_PROBLEM_
Put the lines below into a JSON list of strings, one string per line, with blank lines skipped and the pictures left out.

....

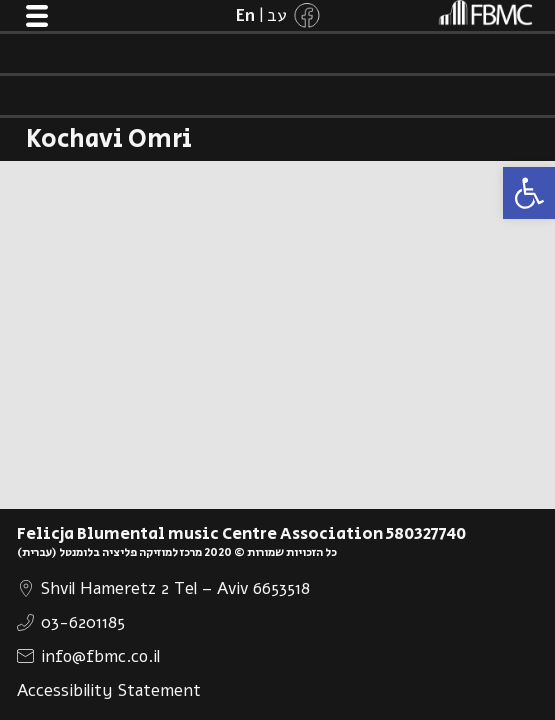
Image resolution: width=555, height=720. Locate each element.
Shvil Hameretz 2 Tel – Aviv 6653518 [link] (175, 588)
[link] (529, 193)
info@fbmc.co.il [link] (100, 656)
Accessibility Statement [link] (109, 690)
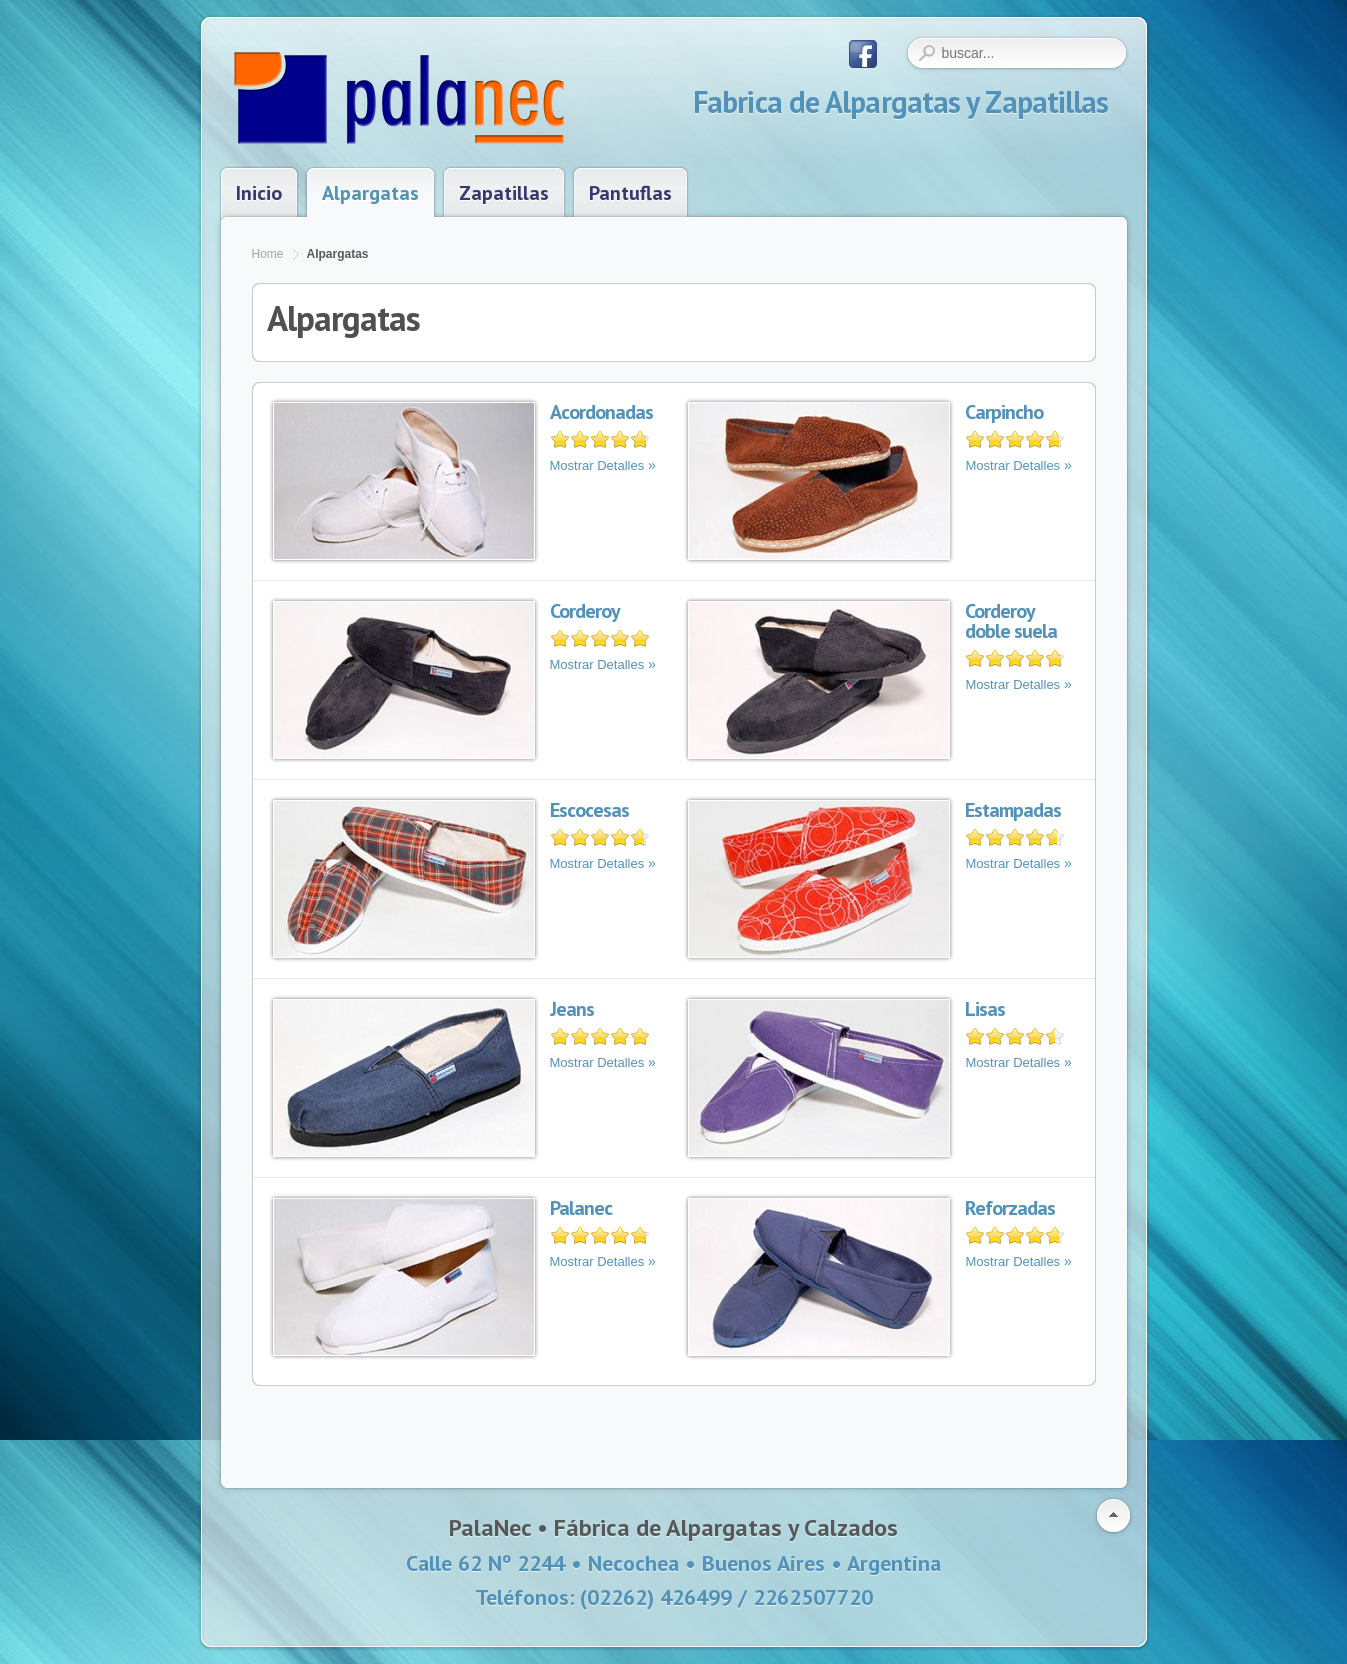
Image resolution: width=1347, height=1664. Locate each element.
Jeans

....

_EXERCISE ANSWER_
[
  "Image resolution: width=555, height=720. Locate each element.",
  "Shvil Hameretz 2 Tel – Aviv 6653518 [link] (175, 588)",
  "[link] (529, 193)",
  "info@fbmc.co.il [link] (100, 656)",
  "Accessibility Statement [link] (109, 690)",
  "Image resolution: width=1347, height=1664. Locate each element.",
  "Jeans"
]